In late October 1919, Clint Price, owner of the Advocate-Tribune wrote about community spirit and what makes some localities more desirable than others. His article defined a contented people as taking an unselfish interest in the affairs of others while participating in worldly interests without smothering local traditions.
Editor Price’s thinking wasn’t random. He was soliciting support for a new property tax to build a memorial honoring Warren County soldiers and sailors from all wars. The proposed structure would take the form of a public hospital.
Despite every precinct voting the referendum down, Price and others pursued an alternate idea eight months later. Once again, community spirit lacked lift-off for a memorial hall and armory. The idea fizzled after several committee meetings.
Since Indianola’s 1864 incorporation as a real bona fide city, community pride and responsibility have been leveraged to rally, influence and sway. While this included annual springtime mayoral proclamations to remove “ashes, garbage, manure, tree branches, tin cans, broken china and glassware” from properties and backyard alleys, it also meant shopping local. This included buying locally manufactured cigars, which were legal despite a state-wide cigarette ban stretching from 1896-1921.
Henry Hansch purchased the Indianola Cigar Factory in August 1900. While an established long-time Des Moines resident, he’d fallen in love with small town living. The Indianola-Herald wrote this gentle German had forty years in the cigar-making business and was only asking for hometown support. He would deliver “good goods.”
After two years, Henry remained at the helm of a one-man operation doing the stripping, filling, binding, rolling and wrapping with little help. While it was his goal to keep small and local, satisfying a diverse range of hometown preferences remained a challenge.
The Anderson brothers at the Indianola-Herald periodically published a cigar factory update and Henry was always grateful. He merely desired more Indianola businessmen to smoke “home made” cigars instead of those from a foreign house (Des Moines).

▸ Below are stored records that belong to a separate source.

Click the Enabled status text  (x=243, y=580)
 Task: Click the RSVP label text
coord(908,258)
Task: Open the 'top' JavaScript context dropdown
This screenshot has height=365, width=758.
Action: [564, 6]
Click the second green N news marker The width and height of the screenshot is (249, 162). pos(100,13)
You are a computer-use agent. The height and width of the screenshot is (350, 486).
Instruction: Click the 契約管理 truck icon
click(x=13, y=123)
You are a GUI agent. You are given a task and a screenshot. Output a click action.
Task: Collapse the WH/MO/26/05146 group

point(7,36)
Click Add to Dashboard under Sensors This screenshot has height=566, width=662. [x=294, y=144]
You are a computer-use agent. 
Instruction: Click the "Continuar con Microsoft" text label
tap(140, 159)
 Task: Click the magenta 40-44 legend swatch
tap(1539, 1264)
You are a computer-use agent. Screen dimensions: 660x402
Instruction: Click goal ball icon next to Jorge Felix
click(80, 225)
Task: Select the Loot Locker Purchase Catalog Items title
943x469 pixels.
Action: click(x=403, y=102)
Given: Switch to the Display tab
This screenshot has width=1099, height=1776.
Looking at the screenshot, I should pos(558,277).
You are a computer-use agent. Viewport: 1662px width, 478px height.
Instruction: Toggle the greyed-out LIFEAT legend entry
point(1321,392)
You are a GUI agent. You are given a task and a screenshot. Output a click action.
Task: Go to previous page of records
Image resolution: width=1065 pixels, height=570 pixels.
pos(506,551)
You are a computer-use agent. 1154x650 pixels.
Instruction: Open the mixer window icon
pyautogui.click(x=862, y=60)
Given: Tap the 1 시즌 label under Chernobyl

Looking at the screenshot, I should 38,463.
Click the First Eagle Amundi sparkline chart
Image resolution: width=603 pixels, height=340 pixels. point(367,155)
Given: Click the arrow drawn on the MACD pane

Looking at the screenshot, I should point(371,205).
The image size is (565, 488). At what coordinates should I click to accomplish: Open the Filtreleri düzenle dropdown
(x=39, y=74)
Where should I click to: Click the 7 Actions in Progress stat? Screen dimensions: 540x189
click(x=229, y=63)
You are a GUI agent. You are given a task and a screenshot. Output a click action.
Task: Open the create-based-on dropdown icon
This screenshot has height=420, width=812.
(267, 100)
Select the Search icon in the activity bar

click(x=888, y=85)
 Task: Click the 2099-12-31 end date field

This good quiet citizen sold the previous owner’s blends, Jack’s Best and Cut Dime (a nickel favorite), and added his own: Henry’s Best, Key West, Fair Exchange, and American Perfecto. However, Henry hit a hometown homerun when he introduced The Pride of Iowa.
The Pride originated around the time Henry’s son, August, returned from cigar-making in Chicago. Together, father and son turned out stogies by the thousands with new ones like Little Pet and Tom Rush, but The Pride remained the local favorite. Re-introducing the retired Cut Dime in early 1903, Henry died from a “disease of a cancerous nature” before the year’s end.
The Indianola Cigar Factory continued with August making home made stogies free from the filth and dirt plaguing larger operations. Wrapping each and every one like his father, The Pride remained the local leader.
The Anderson boys at the Indianola-Herald continued promoting shopping local. They reported smoking a cigar wrapped by Mr. Hansch, thoughts grow brighter and “Troubles Pass Away.”